• **Requirement**: Print the data once more, exactly as supplied.

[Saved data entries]
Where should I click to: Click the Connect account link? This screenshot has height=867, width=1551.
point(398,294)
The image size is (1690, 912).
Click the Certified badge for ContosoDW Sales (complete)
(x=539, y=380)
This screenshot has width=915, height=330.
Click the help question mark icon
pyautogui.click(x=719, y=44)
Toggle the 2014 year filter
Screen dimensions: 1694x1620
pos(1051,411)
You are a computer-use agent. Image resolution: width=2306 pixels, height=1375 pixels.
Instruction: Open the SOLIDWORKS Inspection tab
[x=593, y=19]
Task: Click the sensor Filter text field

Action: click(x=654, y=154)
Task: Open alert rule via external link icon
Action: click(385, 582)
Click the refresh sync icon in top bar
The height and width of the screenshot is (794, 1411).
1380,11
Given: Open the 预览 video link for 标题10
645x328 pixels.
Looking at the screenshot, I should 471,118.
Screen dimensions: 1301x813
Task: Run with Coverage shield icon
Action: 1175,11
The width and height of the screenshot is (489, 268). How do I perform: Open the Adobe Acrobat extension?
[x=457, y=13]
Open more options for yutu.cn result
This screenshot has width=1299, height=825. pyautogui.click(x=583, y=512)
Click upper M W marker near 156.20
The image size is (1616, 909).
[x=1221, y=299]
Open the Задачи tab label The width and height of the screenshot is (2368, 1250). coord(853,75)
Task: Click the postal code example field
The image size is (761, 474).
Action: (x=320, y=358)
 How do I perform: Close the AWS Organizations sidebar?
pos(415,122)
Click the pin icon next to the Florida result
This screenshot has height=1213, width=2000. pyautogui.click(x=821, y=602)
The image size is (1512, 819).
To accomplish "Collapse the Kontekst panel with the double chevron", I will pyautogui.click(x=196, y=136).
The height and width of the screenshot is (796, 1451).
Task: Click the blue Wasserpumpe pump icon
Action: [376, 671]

• **Response area**:
Where should I click to: Click the Connect account link? This screenshot has height=867, width=1551.
point(398,294)
The image size is (1690, 912).
Click the Certified badge for ContosoDW Sales (complete)
(x=539, y=380)
This screenshot has width=915, height=330.
Click the help question mark icon
pyautogui.click(x=719, y=44)
Toggle the 2014 year filter
Screen dimensions: 1694x1620
pos(1051,411)
You are a computer-use agent. Image resolution: width=2306 pixels, height=1375 pixels.
Instruction: Open the SOLIDWORKS Inspection tab
[x=593, y=19]
Task: Click the sensor Filter text field

Action: click(x=654, y=154)
Task: Open alert rule via external link icon
Action: click(385, 582)
Click the refresh sync icon in top bar
The height and width of the screenshot is (794, 1411).
1380,11
Given: Open the 预览 video link for 标题10
645x328 pixels.
Looking at the screenshot, I should 471,118.
Screen dimensions: 1301x813
Task: Run with Coverage shield icon
Action: 1175,11
The width and height of the screenshot is (489, 268). How do I perform: Open the Adobe Acrobat extension?
[x=457, y=13]
Open more options for yutu.cn result
This screenshot has width=1299, height=825. pyautogui.click(x=583, y=512)
Click upper M W marker near 156.20
The image size is (1616, 909).
[x=1221, y=299]
Open the Задачи tab label The width and height of the screenshot is (2368, 1250). coord(853,75)
Task: Click the postal code example field
The image size is (761, 474).
Action: (x=320, y=358)
 How do I perform: Close the AWS Organizations sidebar?
pos(415,122)
Click the pin icon next to the Florida result
This screenshot has height=1213, width=2000. pyautogui.click(x=821, y=602)
The image size is (1512, 819).
To accomplish "Collapse the Kontekst panel with the double chevron", I will pyautogui.click(x=196, y=136).
The height and width of the screenshot is (796, 1451).
Task: Click the blue Wasserpumpe pump icon
Action: [376, 671]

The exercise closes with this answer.